Enhanced Weathering (EW) has long been considered a promising climate solution, leveraging natural rock dissolution to remove CO₂ from the atmosphere. The concept is simple: apply finely ground silicate rocks to soils, let them dissolve, and capture carbon in the form of stable bicarbonate. But as we have learned, real-world soil-rock interactions are anything but straightforward.

Over the past four years, we conducted the world’s largest greenhouse EW experiment, aiming to measure carbon dioxide removal (CDR) across different soil-rock combinations (all soils came from Germany). Instead of clear-cut CDR effects, we first encountered a “procrastinating basalt”—a rock that barely contributed to measurable increase in leachate alkalinity (i.e. our definition of CDR effect for this experiment)—and a “cation-eating monster soil” that trapped essential weathering products, preventing them from being transported as expected.

Our dataset, built from 6,500 water samples, 4,500 manual titrations, and 2,000 ICP-MS runs, revealed a striking conclusion: not all soil-rock combinations lead to meaningful alkalinity-based CDR effects within relevant timeframes. In fact, more than half of our tested variations failed to show a statistically significant increase in alkalinity-based carbon removal over two years, a critical window for scaling EW as a viable climate solution.

However, our experiment also uncovered successful soil-rock pairings. Steel slag, an industrial byproduct, emerged as the most effective amendment, achieving CDR rates of up to 2.8 tCO₂ per hectare per year. This reinforces the importance of dissolution kinetics and material surface area in determining the effectiveness of rock amendments for carbon sequestration.

These findings have major implications for the future of EW. Instead of relying solely on theoretical weathering rates, we need big data approaches and machine learning models to predict the best-performing soil-rock combinations. The climate crisis does not allow us the luxury of decades-long trial-and-error approaches—we must accelerate the identification of effective EW strategies now.

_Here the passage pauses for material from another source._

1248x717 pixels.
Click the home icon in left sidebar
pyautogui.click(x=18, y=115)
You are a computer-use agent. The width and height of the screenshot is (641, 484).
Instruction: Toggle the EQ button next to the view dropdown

Our study raises fundamental questions for the EW community: Why do some soils “eat” cations? Are these cations lost for CDR or just retarded? How can we better predict successful weathering outcomes? And how do we ensure reliable, quantifiable carbon credits for EW projects?

In 2025 we will extent our experiments using two strategies:

  • As we are currently dismantling the experiment we are taking a load of soil samples which will be processed to find clues on what happened in the soil, have the cations been lost to clay formation or will they be helpful with CDR some time in the future.

  • We are going to set up an even more ambitious follow-up experiment.

The full white paper provides a detailed analysis of our findings, challenges, and next steps. Read on to explore the insights shaping the future of Enhanced Weathering.

Abstract

Here we present in-depth monitoring results of up to 40 monthly chemical and physical soil parameters representing several hundred long-term Enhanced Weathering (EW) pot experiments conducted over the last four years, based on 6,500 water samples, 4,500 manual titrations and 2,000 ICP-MS runs. We examined 14 amendments including basalt, dunite, meta-basalt, limestone, glacial sediment, and steel slag, and tested these inputs within a diverse set of 17 agricultural soils from Germany. 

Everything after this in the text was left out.